Problem statement
Give again, unaltered, the lines of the listing below that run from the line having "Screen dimensions: 794x703" through the line having "Where should I".

Records for processing
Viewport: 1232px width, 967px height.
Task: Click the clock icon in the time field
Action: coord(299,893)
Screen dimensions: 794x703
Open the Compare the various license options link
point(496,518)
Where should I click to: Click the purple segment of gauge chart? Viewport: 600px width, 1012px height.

==

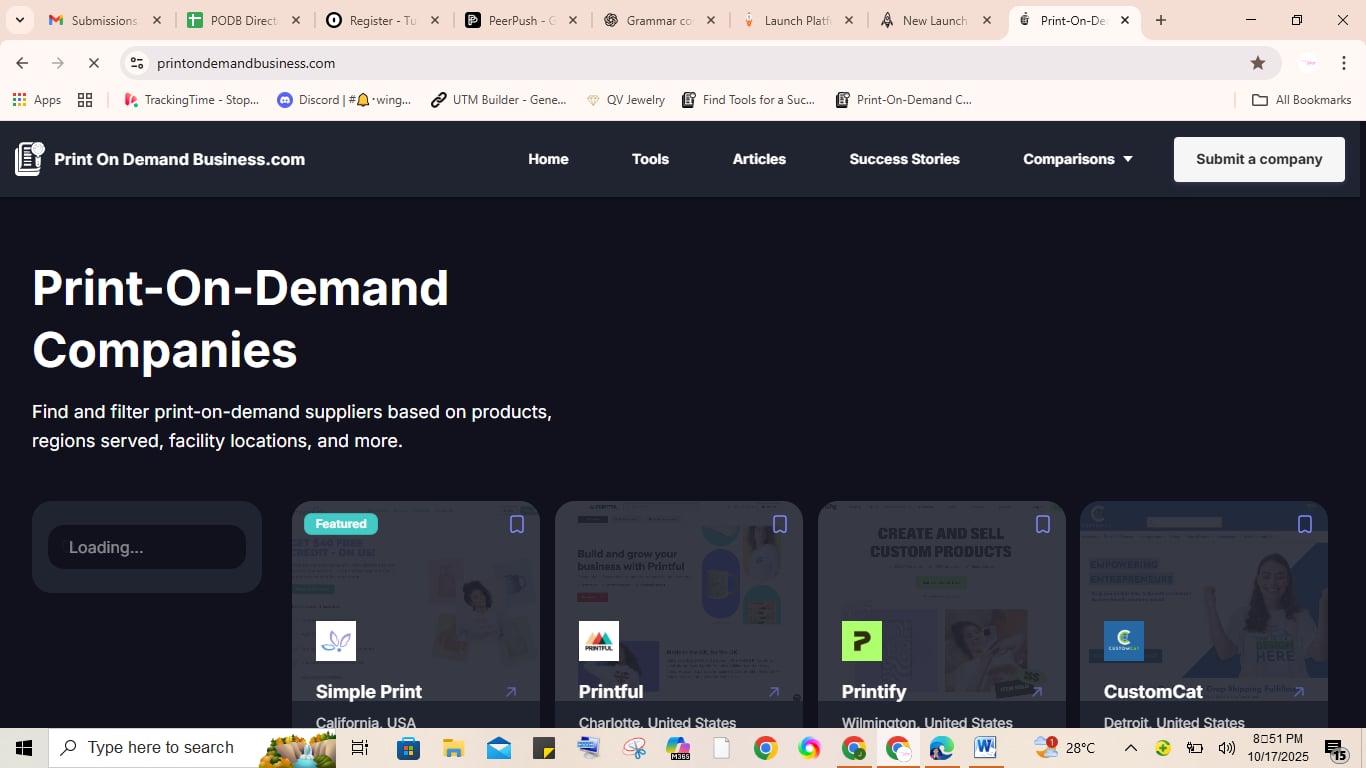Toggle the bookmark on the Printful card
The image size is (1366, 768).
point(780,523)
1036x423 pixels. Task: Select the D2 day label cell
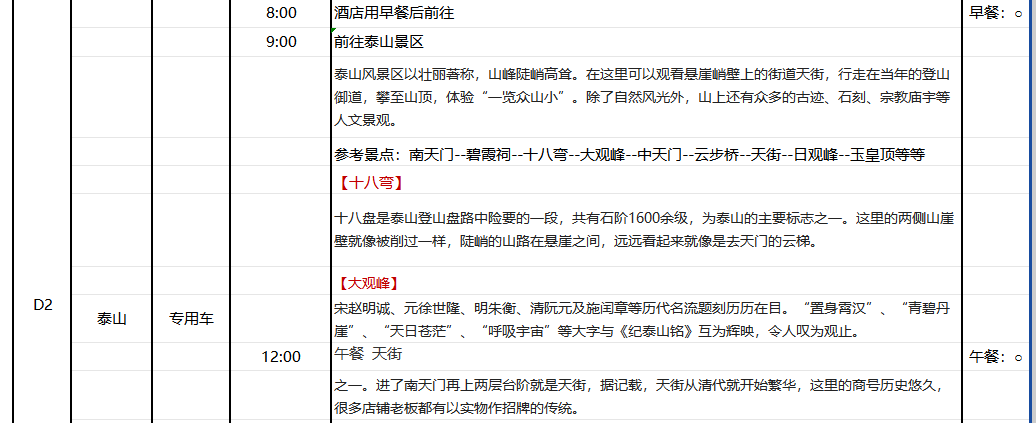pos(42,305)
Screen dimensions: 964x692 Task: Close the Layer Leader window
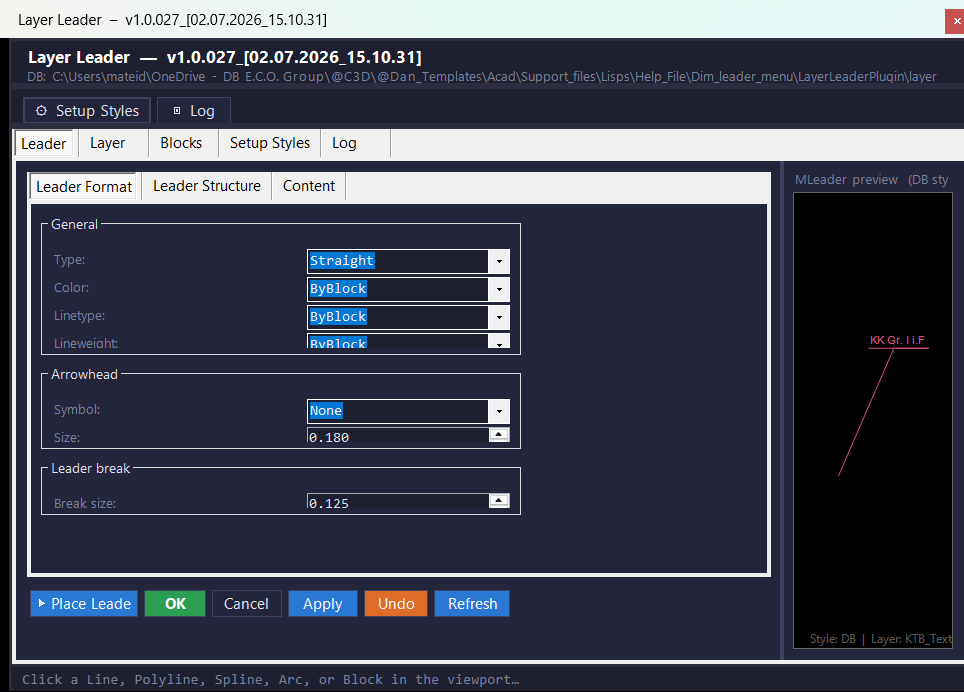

Your solution
Screen dimensions: 794x703
Open the Compare the various license options link
point(496,518)
Where should I click to: Click the purple segment of gauge chart? Viewport: 600px width, 1012px height.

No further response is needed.